* _Task directions_:
Return, without any change, the lines of the material from its start through the line containing "point(137,173)", both ends included.

• • • • •

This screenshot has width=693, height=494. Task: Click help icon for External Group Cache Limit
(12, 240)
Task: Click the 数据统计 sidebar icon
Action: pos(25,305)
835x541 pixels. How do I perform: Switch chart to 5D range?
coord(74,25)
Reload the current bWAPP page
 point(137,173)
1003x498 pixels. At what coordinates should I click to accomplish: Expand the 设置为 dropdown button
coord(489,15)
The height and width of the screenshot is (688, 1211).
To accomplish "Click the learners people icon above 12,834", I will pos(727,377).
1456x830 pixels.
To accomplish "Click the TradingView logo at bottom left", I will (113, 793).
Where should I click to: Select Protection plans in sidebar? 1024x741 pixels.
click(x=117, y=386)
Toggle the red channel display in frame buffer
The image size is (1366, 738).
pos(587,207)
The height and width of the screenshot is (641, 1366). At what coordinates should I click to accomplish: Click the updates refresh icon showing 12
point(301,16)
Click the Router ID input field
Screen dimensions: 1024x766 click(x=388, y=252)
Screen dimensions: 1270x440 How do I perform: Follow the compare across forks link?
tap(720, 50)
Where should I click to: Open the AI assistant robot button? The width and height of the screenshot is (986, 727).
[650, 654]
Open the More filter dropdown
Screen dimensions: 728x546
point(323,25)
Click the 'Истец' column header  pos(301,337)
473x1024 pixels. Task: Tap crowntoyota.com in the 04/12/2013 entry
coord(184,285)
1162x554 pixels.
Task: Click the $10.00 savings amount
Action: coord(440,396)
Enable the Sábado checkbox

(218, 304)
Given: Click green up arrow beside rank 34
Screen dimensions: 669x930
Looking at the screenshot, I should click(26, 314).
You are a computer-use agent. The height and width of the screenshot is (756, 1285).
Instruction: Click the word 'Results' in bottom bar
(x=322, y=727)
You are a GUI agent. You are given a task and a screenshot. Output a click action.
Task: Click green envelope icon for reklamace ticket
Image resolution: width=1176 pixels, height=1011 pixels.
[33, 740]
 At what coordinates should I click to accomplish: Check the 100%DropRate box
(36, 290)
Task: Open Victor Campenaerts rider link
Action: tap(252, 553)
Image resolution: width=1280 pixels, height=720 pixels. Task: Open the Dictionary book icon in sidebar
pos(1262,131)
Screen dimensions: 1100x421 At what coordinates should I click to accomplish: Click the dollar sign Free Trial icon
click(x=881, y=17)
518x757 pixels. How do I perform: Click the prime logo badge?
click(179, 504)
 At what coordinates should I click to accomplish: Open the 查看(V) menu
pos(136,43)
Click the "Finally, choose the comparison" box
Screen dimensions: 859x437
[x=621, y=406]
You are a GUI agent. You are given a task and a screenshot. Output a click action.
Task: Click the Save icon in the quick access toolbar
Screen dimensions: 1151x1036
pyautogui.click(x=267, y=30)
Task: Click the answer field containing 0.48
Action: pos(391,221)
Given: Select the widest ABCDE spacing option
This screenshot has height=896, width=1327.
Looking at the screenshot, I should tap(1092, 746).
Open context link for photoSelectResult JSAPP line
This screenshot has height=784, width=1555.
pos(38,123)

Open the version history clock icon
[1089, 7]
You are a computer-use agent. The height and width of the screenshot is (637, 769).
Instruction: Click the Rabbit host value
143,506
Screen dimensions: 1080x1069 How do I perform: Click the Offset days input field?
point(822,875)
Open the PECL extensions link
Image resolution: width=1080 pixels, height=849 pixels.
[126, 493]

• • • • •

* _Right answer_:
This screenshot has width=693, height=494. Task: Click help icon for External Group Cache Limit
(12, 240)
Task: Click the 数据统计 sidebar icon
Action: pos(25,305)
835x541 pixels. How do I perform: Switch chart to 5D range?
coord(74,25)
Reload the current bWAPP page
 point(137,173)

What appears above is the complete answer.